Now that Congress and the president have come to agreement on a budget deal, Washington will return to its regularly scheduled programming: appropriations. Perhaps calling it “regular” is a bit of stretch given recent history.
The House has already churned through consideration of most bills necessary to fund the federal government in Fiscal Year 2020. After several years of continuing resolutions lingering months into the fiscal year, it is great to see activity early enough to potentially avoid a legislative train wreck of an omnibus or full year continuing resolution in October.
In June, the House first passed a massive, $1 trillion, “minibus” of four large appropriations bills – including those funding departments of Defense, Labor, Health and Human Services, Education, and Energy. (That minibus must be made by Tesla with a price tag that big…) This was followed by a smaller minibus (a mini minibus?) that wrapped up an additional five bills including those funding the Departments of Veterans Affairs, Interior, Transportation and others. Finally, in the last week of June, the full House of Representatives passed a stand-alone Financial Services bill.
But, as yet, the legislation funding Congress itself and the Department of Homeland Security have not made it to the House floor. They were voted out of subcommittee more than a month ago, but were not made part of the first three packages of appropriations bills.
It is not difficult to surmise why either of the bills is being pushed out of prime time. Legislative Branch appropriations clears the way for a congressional pay raise for the first time in a decade. The optics on that are tough. But the more interesting one is Homeland Security.
One of the conditions of the budget deal struck this week was that both sides would refrain from adding “poison pills” to spending bills. At least one of those poison pills would be including a prohibition of any money for the southern border in a continuing resolution or other spending bill be used for wall construction. But conditions and levels of funding for border security are a core element of the Homeland Security spending bill. The House draft for Fiscal Year 2020 includes funding for Customs and Border Protection to deploy technology to maintain the security of the southern border and to hire 1,800 people, including 1,200 CBP officers. However, no funding is provided to build new physical barriers on the southern border. As the committee report correctly notes, barriers are “not a panacea for ending illegal border entries.” The report also notes that money appropriated in both fiscal years 2018 and 2019 is still being obligated to build another 80 miles of barriers. Of course, the Republican-led Senate has yet to write their version of the bill which will likely be quite different in this area than the House.
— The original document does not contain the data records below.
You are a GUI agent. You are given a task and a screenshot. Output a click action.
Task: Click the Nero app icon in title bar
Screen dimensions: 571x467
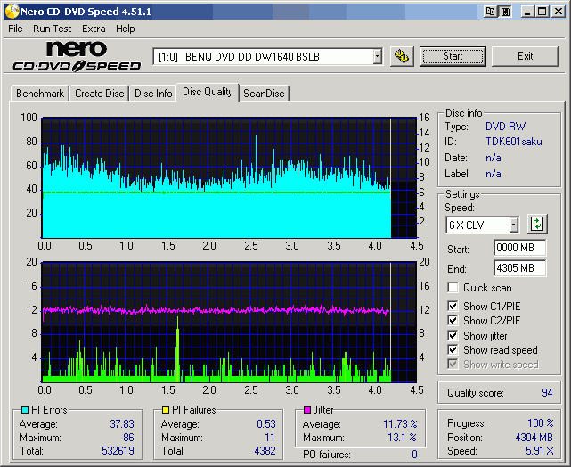(11, 11)
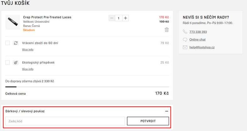
Task: Open Více info under Ekologický příspěvek
Action: [28, 69]
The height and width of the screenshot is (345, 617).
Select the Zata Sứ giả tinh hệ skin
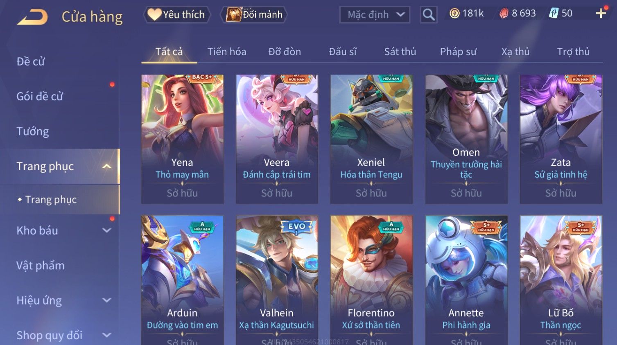pyautogui.click(x=561, y=139)
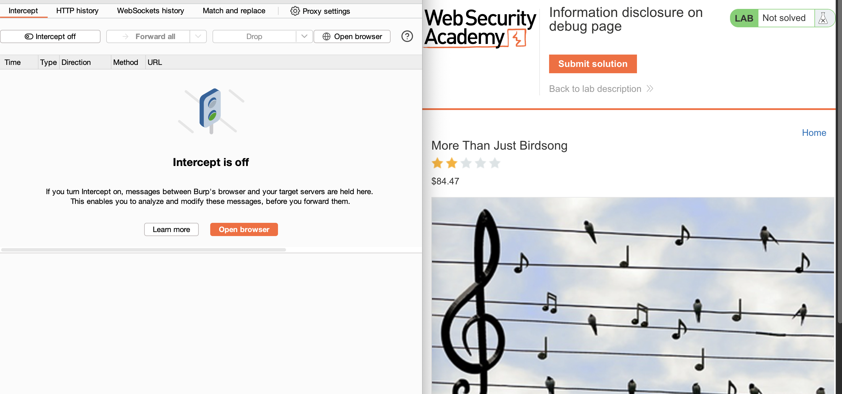
Task: Open the help question mark icon
Action: (407, 36)
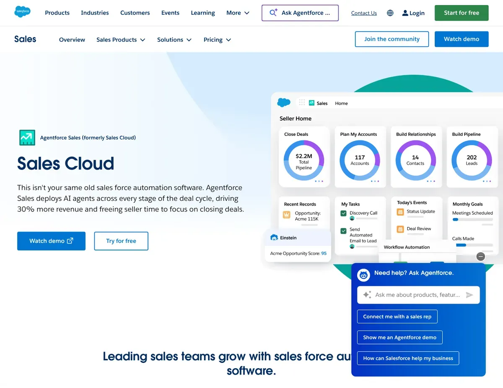Screen dimensions: 503x388
Task: Open the Solutions dropdown
Action: pos(174,39)
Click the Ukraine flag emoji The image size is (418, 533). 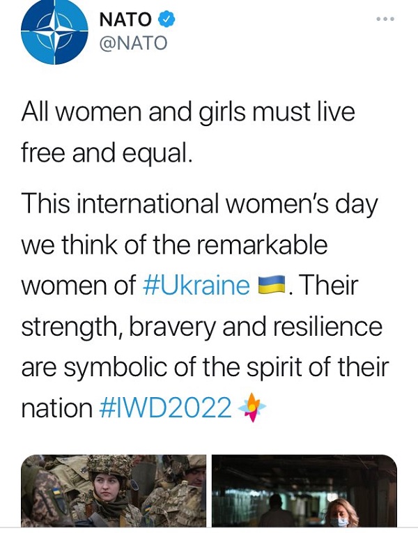pyautogui.click(x=272, y=286)
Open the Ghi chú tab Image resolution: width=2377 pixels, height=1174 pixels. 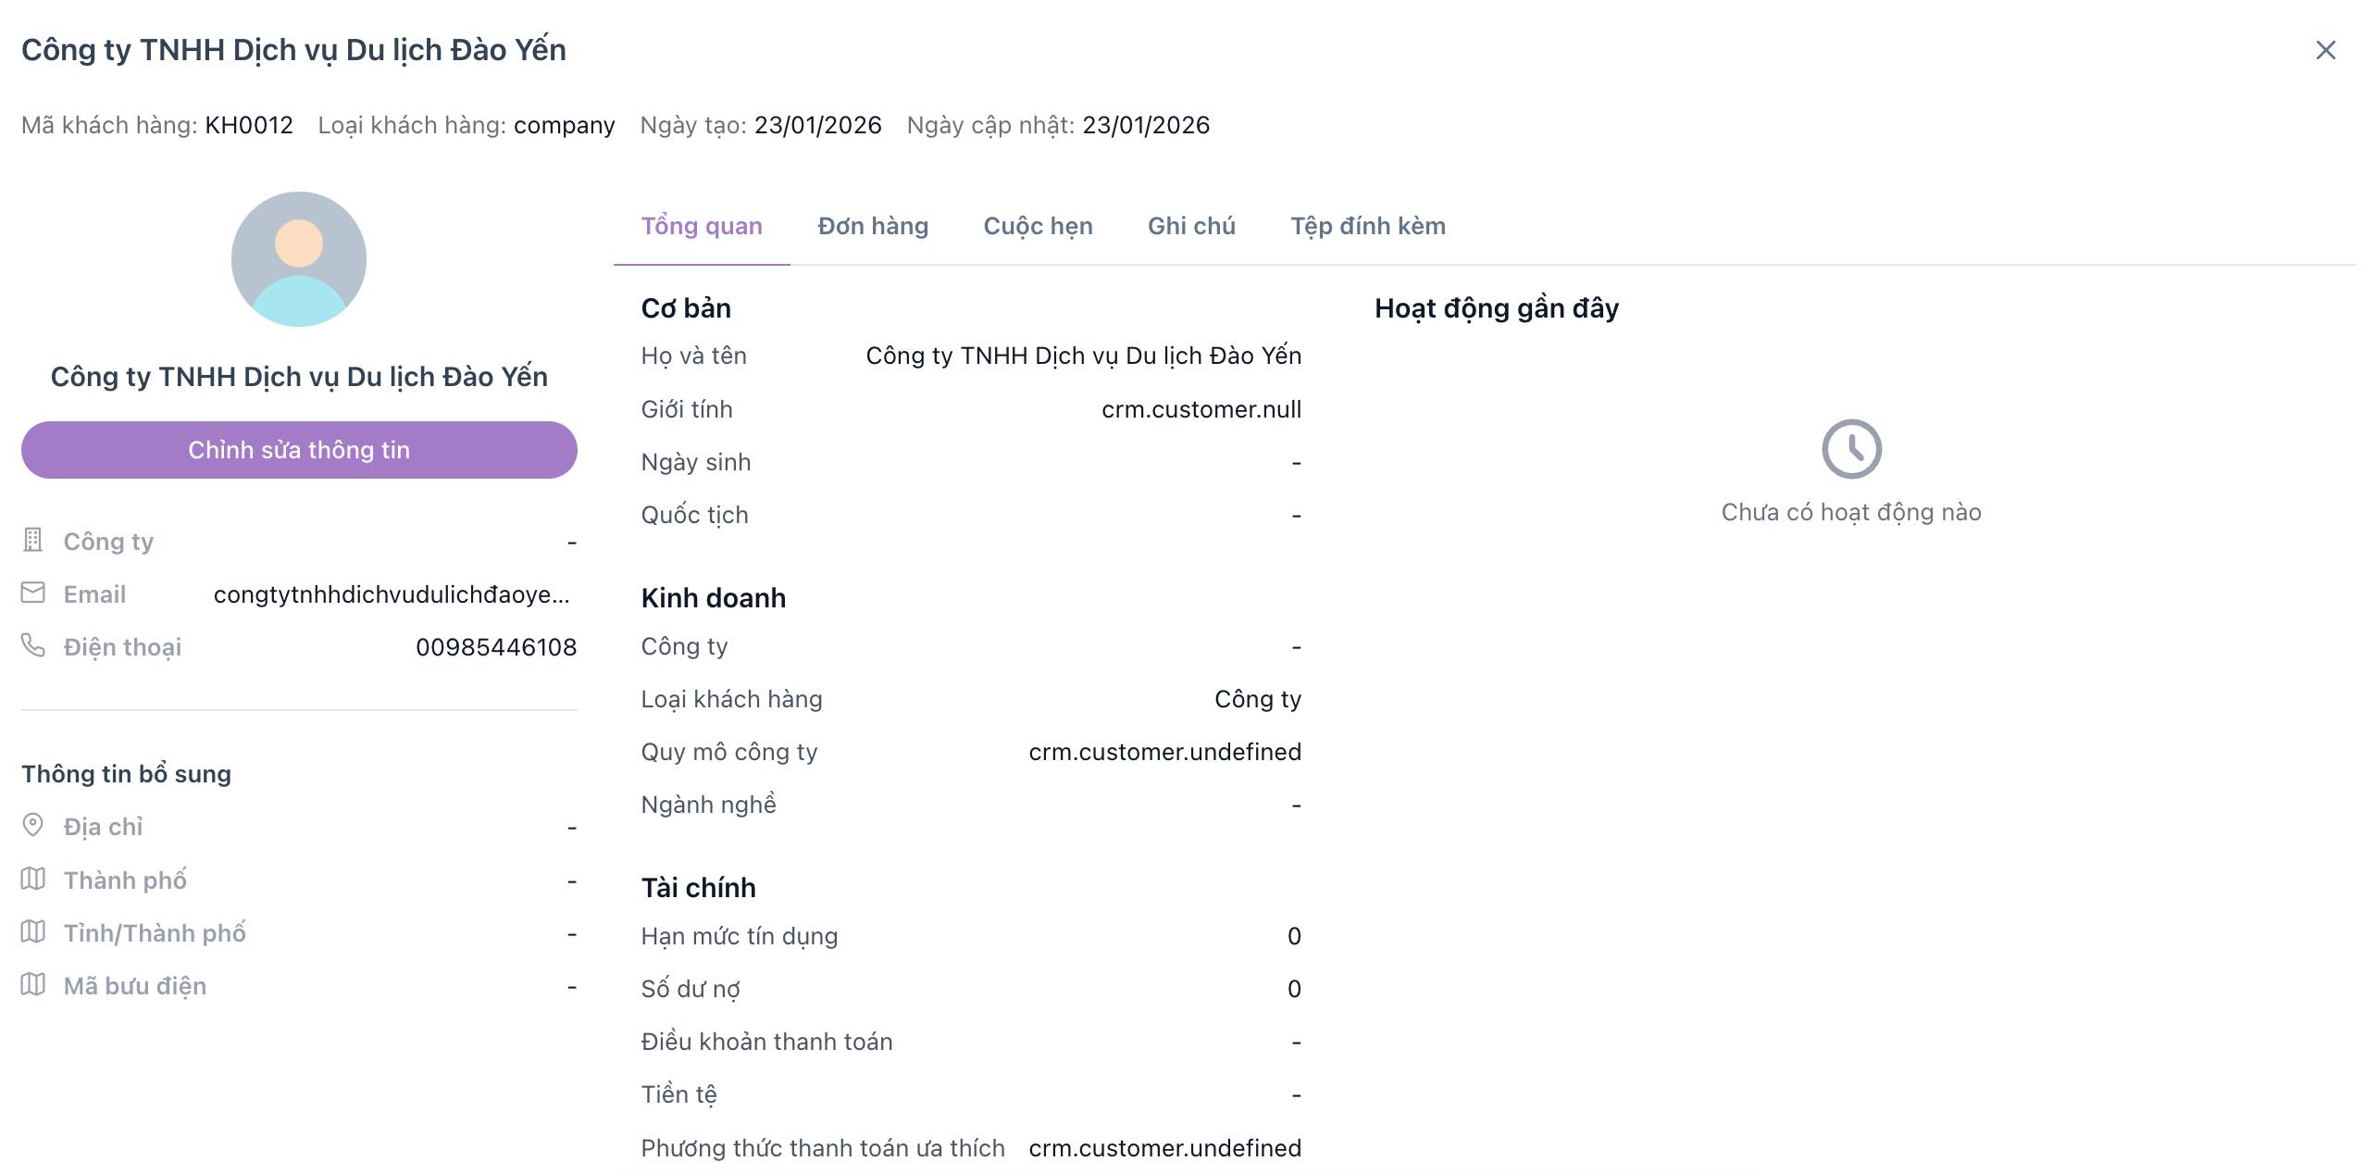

If you want to follow the money, my organization, Taxpayers for Common Sense, recently published two handy guides: a history of border security spending and the cost of physical barriers to date.
DHS appropriations is not the only place where there’s action on the border. The Pentagon spending bill, where the administration requested roughly $9 billion in off-budget Overseas Contingency Operations funding for a southern border barrier, also explicitly rejects the request. Again, the Senate has yet to legislate, but the decision to block any further barrier spending in both the Pentagon and DHS bills is certain to invoke a robust response from both the department and the White House. This sets us up for a classic legislative-versus-executive branch battle over the power of the purse.
The budget deal makes clear that Congress can’t hide from hard decisions on border spending – they have to face it head on, both on the floor of the House and in the Senate.